Le coût de réalisation de la LNPN dans sa globalité est compris entre 10 et 11 Mds d’euros.

Si le projet ne devait pas se réaliser, des investissements demeureront incontournables :

  • 4,5 Mds pour l’amélioration de la section Mantes - Paris ;
  • 1 Md pour la construction de la gare nouvelle de Rouen ;
  • 2,2 Mds pour l’amélioration des relations fret entre Le Havre et le Bassin Parisien.


Soit un total de 7,7 Mds d’euros. La différence entre les deux cas de figure est de l’ordre de 3 milliards d’euros. C’est en fait le coût réel pour redonner une place maritime à la France dans le monde mais aussi pour initier un vrai projet de territoire.

La solution minimaliste à 7,7 Mds d’euros aurait peu d’impact sur l’attractivité et le rayonnement des régions normandes, sur la qualité des relations entre Paris et les villes normandes et surtout entre les deux capitales normandes, enfin sur le transfert modal recherché pour l’amélioration de l’environnement.

Il est important que le projet de LNPN soit envisagé dans sa globalité et que toutes les procédures, notamment la déclaration d’utilité publique, soient effectuées dans ce cadre. La prise en compte de cette dimension présente l'avantage de mobiliser le plus grand nombre de partenaires, notamment les collectivités locales, et partant d'optimiser les financements nécessaires à sa concrétisation.

Pour autant, l'association comprend que la réalisation de cette ligne nouvelle puisse être phasée : elle considère même que la possibilité de programmer les travaux dans le temps constitue un avantage supplémentaire par rapport aux autres grands projets.

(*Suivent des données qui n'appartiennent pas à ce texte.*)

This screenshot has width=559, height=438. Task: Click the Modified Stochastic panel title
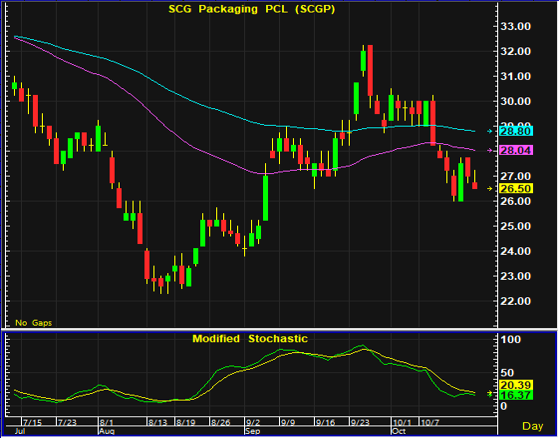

Les 5 atouts du projet de Ligne Nouvelle Paris-Normandie

La future Ligne nouvelle Paris-Normandie (LNPN) présentée par RFF est un projet structurant d’aménagement du territoire, qui permettra :

  • > Le renforcement des échanges entre la Normandie et l'Ile-de-France, et la facilitation des échanges à l'intérieur de ces régions.
  • > Le développement du fret ferroviaire et des grands ports maritimes
  • > Un report modal significatif de la route vers le fer et donc un impact positif sur l'environnement
  • > La promotion d'un nouveau modèle de train entre TGV et TER, à même de créer une nouvelle filière nationale et internationale pour l'industrie du rail
  • > Une prise en compte de l'état des finances publiques, avec un projet réalisable en plusieurs phases.